In response to the survey findings, the project’s steering panel of CIOs and CTOs questioned whether their peers are being ambitious enough with their plans. More technology leaders responded they are focused on IT-business alignment than on digitisation and improving the customer experience, for example.
Breaking out of IT
Nadine Thomson, global CTO at media agency MediaCom, said: “The technology leader’s role should have moved past alignment to embedding technology in the business. Where leaders are still focused on the alignment stage it suggests the business has not adopted technology as a strategic pillar of its overall strategy.”
Paul Coby, CIO at FTSE 100 sustainable technologies company Johnson Matthey, added that the days of the technology leader as an IT delivery conduit were long gone. “The ‘tech leader’ of today must be so much more than the expert technologist who manages teams to deliver IT,” he said. “We must be strategic partners, enabling the purpose of our organisations, whilst of course sustaining existing competencies and developing new capabilities.

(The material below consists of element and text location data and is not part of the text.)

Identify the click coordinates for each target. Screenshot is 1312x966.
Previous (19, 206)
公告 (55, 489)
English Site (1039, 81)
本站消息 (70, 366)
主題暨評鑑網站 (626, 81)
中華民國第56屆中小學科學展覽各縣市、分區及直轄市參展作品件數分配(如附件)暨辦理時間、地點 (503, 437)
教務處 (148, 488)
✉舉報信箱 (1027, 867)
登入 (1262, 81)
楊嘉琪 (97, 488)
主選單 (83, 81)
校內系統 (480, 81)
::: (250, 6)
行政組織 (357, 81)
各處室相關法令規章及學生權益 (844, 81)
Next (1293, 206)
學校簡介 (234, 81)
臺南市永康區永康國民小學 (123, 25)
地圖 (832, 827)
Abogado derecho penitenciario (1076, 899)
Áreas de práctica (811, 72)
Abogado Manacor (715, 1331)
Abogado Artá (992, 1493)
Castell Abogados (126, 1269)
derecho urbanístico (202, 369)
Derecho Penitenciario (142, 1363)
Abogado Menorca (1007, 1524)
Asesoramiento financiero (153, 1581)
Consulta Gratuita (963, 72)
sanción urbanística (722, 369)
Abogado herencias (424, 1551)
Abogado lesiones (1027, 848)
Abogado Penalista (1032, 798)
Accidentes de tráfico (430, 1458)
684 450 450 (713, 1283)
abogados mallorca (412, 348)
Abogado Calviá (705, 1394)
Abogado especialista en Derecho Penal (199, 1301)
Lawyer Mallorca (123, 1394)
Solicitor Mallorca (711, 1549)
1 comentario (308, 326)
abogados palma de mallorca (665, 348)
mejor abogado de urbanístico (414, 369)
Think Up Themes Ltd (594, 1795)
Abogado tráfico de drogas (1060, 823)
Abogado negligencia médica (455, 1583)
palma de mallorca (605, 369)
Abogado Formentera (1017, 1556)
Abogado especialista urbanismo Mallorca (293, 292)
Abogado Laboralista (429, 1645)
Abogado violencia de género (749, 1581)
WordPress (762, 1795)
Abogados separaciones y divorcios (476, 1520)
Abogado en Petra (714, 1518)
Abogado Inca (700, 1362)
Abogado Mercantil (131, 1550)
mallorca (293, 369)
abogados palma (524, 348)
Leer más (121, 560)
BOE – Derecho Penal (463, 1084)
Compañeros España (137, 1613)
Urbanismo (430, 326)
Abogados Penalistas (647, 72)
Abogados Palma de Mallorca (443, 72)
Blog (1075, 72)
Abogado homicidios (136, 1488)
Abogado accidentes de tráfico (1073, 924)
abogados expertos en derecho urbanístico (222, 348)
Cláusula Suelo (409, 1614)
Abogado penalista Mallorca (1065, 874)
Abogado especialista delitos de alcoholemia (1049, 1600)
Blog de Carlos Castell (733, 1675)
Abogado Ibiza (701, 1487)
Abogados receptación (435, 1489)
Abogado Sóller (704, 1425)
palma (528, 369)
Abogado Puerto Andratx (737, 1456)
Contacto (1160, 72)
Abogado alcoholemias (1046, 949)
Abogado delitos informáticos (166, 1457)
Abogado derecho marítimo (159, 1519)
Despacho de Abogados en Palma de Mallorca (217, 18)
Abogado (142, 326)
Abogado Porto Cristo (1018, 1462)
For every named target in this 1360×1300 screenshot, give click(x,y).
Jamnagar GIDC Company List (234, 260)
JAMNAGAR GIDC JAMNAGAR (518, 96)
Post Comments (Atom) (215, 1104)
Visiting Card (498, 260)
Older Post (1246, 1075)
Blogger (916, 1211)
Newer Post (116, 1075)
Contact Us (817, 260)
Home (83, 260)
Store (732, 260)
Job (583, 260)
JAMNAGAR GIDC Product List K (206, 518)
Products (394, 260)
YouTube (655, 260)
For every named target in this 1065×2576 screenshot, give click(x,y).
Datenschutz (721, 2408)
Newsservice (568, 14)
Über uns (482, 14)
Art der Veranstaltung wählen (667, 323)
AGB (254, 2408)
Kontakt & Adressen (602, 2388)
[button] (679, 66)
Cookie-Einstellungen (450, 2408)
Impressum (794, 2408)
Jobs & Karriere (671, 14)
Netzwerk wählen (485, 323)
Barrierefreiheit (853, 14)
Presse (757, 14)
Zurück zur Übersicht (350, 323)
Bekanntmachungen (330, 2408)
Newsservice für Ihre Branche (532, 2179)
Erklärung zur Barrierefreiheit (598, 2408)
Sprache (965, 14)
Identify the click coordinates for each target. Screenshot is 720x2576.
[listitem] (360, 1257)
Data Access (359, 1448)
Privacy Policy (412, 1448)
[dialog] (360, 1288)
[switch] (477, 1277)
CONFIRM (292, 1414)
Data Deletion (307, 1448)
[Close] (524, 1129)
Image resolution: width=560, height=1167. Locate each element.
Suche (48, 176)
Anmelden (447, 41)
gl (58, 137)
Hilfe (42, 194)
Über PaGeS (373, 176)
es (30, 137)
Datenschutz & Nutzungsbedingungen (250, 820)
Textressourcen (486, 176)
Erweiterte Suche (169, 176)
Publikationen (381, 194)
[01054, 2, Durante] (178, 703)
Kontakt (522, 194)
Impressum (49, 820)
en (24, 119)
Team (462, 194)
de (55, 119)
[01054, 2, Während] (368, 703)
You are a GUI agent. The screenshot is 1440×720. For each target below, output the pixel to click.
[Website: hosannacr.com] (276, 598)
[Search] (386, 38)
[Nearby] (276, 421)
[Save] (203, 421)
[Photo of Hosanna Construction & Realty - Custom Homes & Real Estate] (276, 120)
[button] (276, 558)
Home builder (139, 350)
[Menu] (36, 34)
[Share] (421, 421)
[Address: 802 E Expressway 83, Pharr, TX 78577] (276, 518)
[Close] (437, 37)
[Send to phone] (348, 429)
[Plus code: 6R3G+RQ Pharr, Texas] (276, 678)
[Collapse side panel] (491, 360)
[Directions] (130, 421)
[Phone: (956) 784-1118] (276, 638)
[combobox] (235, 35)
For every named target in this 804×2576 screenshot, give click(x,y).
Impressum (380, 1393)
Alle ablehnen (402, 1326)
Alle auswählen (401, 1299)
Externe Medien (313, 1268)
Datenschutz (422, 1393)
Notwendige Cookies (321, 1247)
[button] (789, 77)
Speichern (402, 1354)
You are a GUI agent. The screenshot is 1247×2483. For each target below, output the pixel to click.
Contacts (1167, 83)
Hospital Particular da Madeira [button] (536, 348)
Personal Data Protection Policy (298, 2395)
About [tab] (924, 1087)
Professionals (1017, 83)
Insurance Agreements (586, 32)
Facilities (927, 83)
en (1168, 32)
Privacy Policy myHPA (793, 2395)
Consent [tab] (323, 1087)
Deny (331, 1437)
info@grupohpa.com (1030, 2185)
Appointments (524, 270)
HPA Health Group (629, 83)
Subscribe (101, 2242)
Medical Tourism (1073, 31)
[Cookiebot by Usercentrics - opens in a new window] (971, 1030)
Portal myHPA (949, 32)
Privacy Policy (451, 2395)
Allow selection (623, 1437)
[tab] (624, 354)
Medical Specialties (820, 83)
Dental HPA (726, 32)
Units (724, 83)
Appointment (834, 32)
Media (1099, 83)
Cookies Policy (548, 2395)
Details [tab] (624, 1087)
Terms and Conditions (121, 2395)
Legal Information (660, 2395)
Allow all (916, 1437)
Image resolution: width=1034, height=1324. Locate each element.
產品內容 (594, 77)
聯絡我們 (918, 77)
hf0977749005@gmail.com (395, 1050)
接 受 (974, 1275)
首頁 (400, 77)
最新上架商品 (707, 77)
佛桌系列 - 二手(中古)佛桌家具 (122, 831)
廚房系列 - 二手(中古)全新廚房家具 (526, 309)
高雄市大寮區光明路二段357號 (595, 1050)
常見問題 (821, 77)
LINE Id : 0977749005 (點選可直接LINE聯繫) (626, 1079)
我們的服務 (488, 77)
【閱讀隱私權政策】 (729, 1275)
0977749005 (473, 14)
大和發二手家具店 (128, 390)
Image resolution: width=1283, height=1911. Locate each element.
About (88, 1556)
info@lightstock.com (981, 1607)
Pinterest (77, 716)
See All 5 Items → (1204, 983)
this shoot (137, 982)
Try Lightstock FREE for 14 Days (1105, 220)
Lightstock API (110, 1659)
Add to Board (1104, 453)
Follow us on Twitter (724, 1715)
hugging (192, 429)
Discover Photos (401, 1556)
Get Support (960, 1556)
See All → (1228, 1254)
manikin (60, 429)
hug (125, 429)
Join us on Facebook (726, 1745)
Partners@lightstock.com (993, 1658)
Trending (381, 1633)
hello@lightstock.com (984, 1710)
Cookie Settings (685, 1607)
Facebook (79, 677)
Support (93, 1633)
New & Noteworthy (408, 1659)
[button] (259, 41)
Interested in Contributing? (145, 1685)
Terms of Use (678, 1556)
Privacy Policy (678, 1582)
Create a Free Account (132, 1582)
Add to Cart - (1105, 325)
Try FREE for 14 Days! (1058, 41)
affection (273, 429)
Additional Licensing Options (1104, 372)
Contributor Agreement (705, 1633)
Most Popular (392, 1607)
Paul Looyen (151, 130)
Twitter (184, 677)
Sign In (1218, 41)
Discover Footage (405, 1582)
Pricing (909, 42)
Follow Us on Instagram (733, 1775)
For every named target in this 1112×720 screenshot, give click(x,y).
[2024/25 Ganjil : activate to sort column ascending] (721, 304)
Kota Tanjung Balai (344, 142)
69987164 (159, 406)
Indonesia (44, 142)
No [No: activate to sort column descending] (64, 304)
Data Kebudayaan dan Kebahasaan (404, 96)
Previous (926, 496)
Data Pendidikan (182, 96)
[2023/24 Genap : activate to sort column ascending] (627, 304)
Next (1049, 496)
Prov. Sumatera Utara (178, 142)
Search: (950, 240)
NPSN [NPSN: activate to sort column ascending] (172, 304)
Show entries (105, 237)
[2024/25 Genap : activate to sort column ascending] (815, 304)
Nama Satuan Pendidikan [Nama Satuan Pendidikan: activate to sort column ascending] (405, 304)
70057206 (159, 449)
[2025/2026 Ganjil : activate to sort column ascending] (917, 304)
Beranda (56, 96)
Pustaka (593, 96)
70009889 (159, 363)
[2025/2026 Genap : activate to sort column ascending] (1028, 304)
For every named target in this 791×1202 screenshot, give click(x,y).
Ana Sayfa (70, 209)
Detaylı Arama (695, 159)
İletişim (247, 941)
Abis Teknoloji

“The reputation of IT in the workplace has been greatly enhanced since the pandemic and there’s recognition that IT is a critical component – it is the lifeblood of the business.”
People and planet
People, culture, diversity and skills are revealed as the primary leadership concerns of technology execs. The survey showed that developing the diversity of their tech functions, followed by keeping staff motivated and engaged, and recruiting and retaining tech talent are the main priorities of digital, data and IT leaders.
This is no surprise to steering panel member Åshild Hanne Larsen, CIO at Norwegian energy company Equinor, since “diversity is at the core of successful tech delivery”.
"Technology creates the opportunity set – and is positioned to shape how we collaborate, work and even live our lives," Hanne Larsen says. "But to succeed we depend on collaboration between people who have different backgrounds, ideas and perspectives – because how can we develop the best solutions if the teams that make them do not reflect the diverse needs of our users or even the demographics in our societies?
"Finding new innovative ways of addressing challenges, new ways of working, new business opportunities and new technological advances – that all depends on our ability to innovate and think differently."
Sustainability is also a strategic business priority for tech leaders, the majority of whom are setting specific departmental strategies and targets in the technology function to help drive and realise company targets. Nevertheless, the steering panel called for more action from the tech leadership community on sustainability, as it will continue to rise as a priority for business leaders – and society.